According to IRC 1368 if distributions during the tax year exceed the AAA at the close of the tax year determined without regard to any net negative adjustment for the tax year the AAA is allocated pro rata to each distribution made during the tax year.
2. If applicable – as in pre 1983 – to reduce shareholders’ Previously Taxed Income (PTI) account for any IRC section 1375(d) distributions associated with tax imposed when passive investment income of the corporation has accumulated earnings and profits in excess of 25 percent of gross receipts.
A distribution from the PTI account is tax free to the extent of a shareholder’s basis in his or her stock in the corporation. This is rarely seen any more as there are few S Corps with pre 1983 PTI remaining.
3. To reduce accumulated earnings and profits (E&P).
According to IRC 1361(a)(2), the S corporation generally speaking has accumulated E&P only if it has not distributed E&P accumulated in prior years when the S corporation was a C corporation generally speaking.
The only adjustments that can be made to the accumulated E&P of an S corporation are for:
(a) dividend distributions;
(b) redemption, liquidation, reorganization, etc; and
(c) investment credit recapture tax liabilities under IRC 1371(c)+(d)(3).
4. To reduce the other adjustments account (OAA).
5. To reduce any remaining shareholders’ equity accounts.
These ordering rules can be changed with one of the following elections:
1. Election to distribute accumulated E&P first.
According to IRC 1368(e)(3)(B) if the corporation has accumulated E&P and wants to distribute from this account before making distributions from the AAA, and all affected shareholders consent, it may irrevocably elect to do so for a specified tax year.
2. Election to make a deemed dividend.
According to IRC 1368(e)(3)(B) a corporation may irrevocably elect to distribute all or part of its accumulated E&P through a deemed dividend with the consent of all its affected shareholders for a specified tax period.
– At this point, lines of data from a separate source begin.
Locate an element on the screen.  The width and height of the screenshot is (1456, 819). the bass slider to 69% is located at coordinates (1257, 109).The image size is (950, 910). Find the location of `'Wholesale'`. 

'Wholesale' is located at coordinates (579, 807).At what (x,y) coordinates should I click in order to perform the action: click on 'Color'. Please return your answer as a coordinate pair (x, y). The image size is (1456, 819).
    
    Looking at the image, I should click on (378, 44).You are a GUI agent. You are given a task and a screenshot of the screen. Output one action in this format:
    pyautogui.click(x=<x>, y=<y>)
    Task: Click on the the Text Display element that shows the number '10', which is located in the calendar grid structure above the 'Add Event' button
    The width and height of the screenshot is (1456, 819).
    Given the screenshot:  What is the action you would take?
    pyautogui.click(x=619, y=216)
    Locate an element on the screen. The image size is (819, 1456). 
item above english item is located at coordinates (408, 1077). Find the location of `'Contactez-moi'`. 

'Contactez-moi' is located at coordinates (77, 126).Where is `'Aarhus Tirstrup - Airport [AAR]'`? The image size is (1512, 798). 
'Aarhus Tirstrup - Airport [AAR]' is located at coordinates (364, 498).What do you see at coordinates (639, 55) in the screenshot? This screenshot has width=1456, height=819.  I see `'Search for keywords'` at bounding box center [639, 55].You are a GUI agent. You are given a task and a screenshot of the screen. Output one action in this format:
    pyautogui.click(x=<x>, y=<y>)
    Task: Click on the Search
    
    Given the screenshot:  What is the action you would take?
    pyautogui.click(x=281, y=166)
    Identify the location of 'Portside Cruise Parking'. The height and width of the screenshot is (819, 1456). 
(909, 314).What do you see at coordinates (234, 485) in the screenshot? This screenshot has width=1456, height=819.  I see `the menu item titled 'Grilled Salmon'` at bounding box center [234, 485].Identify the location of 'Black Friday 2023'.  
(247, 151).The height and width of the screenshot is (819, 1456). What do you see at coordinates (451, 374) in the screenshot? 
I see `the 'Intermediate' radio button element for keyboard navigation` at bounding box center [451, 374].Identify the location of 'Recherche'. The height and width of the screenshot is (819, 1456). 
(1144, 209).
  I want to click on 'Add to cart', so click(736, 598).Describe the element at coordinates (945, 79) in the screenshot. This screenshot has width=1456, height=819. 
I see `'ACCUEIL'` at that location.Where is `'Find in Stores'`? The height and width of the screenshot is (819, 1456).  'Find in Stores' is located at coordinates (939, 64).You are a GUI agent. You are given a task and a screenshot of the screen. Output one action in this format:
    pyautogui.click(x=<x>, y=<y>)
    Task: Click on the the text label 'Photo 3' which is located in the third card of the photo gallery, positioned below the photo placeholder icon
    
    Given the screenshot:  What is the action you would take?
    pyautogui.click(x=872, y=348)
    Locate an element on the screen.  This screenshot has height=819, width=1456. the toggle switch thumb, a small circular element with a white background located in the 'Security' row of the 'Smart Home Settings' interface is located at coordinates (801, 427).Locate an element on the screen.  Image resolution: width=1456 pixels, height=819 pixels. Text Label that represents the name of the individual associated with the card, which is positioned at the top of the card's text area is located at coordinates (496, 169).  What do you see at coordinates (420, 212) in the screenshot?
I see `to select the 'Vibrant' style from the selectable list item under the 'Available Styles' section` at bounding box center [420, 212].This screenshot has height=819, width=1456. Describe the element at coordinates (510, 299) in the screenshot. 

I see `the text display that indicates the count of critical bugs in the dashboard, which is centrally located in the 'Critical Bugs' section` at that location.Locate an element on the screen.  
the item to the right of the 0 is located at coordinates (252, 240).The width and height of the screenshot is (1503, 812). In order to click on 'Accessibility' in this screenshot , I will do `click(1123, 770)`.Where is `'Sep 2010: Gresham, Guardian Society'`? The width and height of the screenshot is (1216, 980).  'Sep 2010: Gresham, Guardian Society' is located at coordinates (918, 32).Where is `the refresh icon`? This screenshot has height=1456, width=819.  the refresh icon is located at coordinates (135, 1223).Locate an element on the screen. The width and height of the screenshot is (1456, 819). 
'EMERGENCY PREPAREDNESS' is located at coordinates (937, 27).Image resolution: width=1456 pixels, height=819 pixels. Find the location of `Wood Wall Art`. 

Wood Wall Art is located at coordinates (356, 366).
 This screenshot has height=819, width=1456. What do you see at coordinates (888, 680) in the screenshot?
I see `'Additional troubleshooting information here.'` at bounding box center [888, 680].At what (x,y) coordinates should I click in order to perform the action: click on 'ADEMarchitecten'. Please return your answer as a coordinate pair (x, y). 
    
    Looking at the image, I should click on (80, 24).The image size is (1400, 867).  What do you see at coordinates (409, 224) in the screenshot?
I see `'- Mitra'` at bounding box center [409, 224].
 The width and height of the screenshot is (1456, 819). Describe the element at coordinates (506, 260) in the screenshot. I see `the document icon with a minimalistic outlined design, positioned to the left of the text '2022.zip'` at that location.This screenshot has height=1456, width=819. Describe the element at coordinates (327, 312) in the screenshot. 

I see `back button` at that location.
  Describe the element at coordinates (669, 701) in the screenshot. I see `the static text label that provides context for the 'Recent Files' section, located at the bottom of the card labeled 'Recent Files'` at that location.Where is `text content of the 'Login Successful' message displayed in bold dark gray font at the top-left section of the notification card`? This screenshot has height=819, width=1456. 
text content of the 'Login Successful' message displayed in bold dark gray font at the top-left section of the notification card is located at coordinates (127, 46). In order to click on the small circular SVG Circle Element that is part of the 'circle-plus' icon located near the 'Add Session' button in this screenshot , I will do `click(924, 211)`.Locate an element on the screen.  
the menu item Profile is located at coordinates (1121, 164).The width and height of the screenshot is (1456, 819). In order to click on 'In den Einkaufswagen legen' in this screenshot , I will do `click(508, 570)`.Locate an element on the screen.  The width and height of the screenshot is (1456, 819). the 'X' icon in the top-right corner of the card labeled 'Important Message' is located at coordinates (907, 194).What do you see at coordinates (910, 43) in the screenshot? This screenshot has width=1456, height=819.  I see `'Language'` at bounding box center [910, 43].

Under this election, the corporation will be treated as also having made the election to distribute accumulated E&P first.
Remember the amount of the deemed dividend cannot exceed the accumulated Earnings & Profits (E&P) at the end of the tax year and the E&P at year end is first reduced by any actual distributions of accumulated E&P made during the tax year.
Treat a deemed dividend as a distribution to the shareholders that is received by the shareholders and immediately contributed back to the corporation on the last day of the tax year.
3. Election to forego Previously Taxed Income (PTI)
Again according to IRC 1368(e)(3)(B) if a corporation wants to forego distributions of PTI, it may irrevocably elect to do so for a given tax period with the consent of all affected shareholders.
Three important points about the election statement
1. You must attach the statement to a timely filed original or amended IRS Form 1120S for the tax year for which the election is made.
2. You must identify the election being made AND state that each shareholder consents to the election.
3. A deemed dividend election must include the amount of the deemed dividend distributed to each shareholder in the statement.